§ **Assignment**: What you return must be the data below, word for word, without any images.

§ **Collected data entries**:
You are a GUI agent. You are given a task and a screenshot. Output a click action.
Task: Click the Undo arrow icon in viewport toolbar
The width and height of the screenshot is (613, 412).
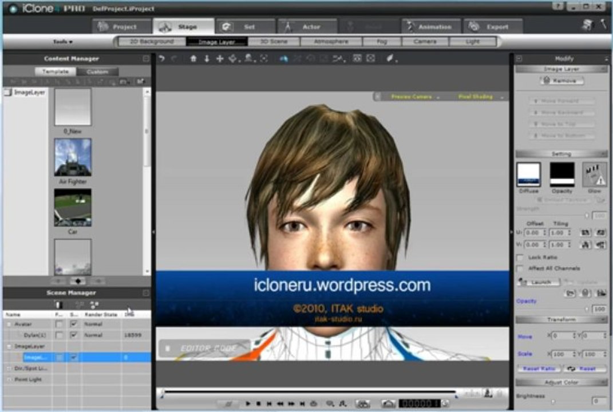coord(161,58)
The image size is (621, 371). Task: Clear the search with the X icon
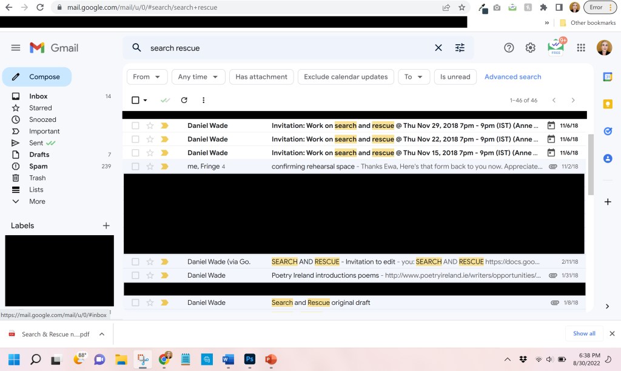click(x=438, y=48)
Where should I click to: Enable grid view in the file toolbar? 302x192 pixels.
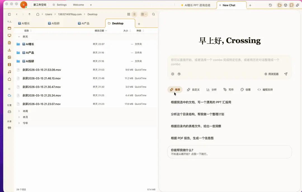[x=128, y=14]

§ **Answer below**:
You are a GUI agent. You are given a task and a screenshot. Output a click action.
Task: Click the Undo arrow icon in viewport toolbar
The width and height of the screenshot is (613, 412).
coord(161,58)
The image size is (621, 371). Task: Clear the search with the X icon
click(x=438, y=48)
Where should I click to: Enable grid view in the file toolbar? 302x192 pixels.
[x=128, y=14]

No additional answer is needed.